The bill emerged after Wolf’s announcement in August that he would close White Haven in northeastern Pennsylvania and Polk in northwestern Pennsylvania, continuing a decades-old trend away from institutional care.
The bill passed the Republican-controlled Legislature and would have prevented a governor from closing any of Pennsylvania’s four remaining state centers for at least five years, and then only with approval from an independent task force.
The closings were fought by employees and family members of the centers’ residents, who also filed a lawsuit in federal court in an effort to block the shutdowns.
Employees and relatives say the state centers have been good for its residents, the services are comprehensive, the staff is professional and better trained and moving could be traumatic for many residents who have severe disabilities.
In community settings, they say, services are delivered by underpaid or poorly trained workers in jobs with high turnover. Medical professionals aren’t close by, leaving a 911 call as the only option during a severe behavioral episode, they say.
Wolf’s administration, however, had prominent allies, including the Arc of Pennsylvania and Disability Rights Pennsylvania.
Closing the centers could mean more money for 13,000 people on a waiting list for state aid to begin or upgrade the services they receive in community settings, whether in smaller group homes with around-the-clock care or with relatives where they receive in-home visits by care workers.
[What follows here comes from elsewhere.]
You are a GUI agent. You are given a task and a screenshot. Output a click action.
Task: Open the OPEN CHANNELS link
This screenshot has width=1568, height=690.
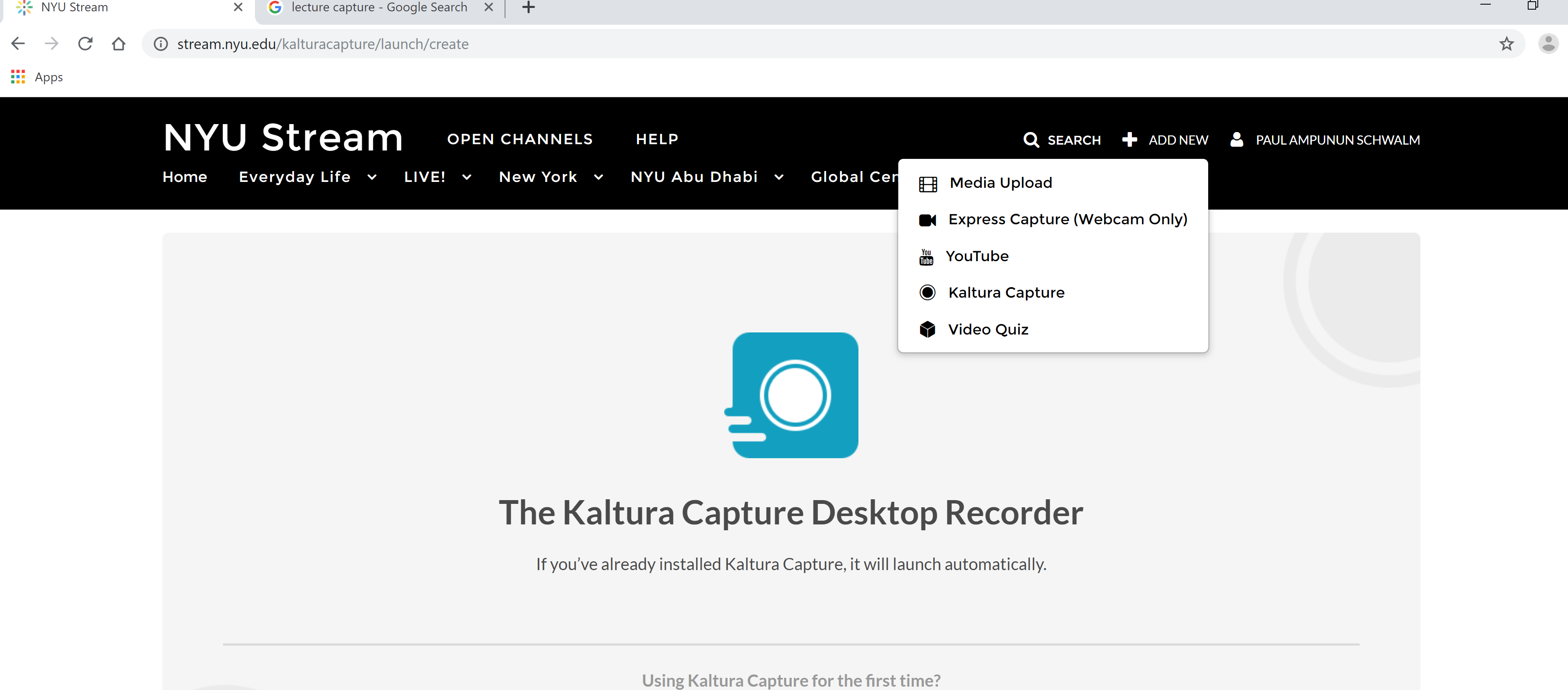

Currently, the state centers see just a trickle of new residents, normally by court order, administration officials say.
The state’s tab for services in community setting will approach $3.5 billion this fiscal year for roughly 56,000 people. White Haven and Polk cost about $130 million for about 300 residents.
Residents at White Haven and Polk, where original buildings date back more than a century, can also move to one of the two other state centers, Selinsgrove and Ebensburg, where about 400 beds are available, Wolf administration officials say.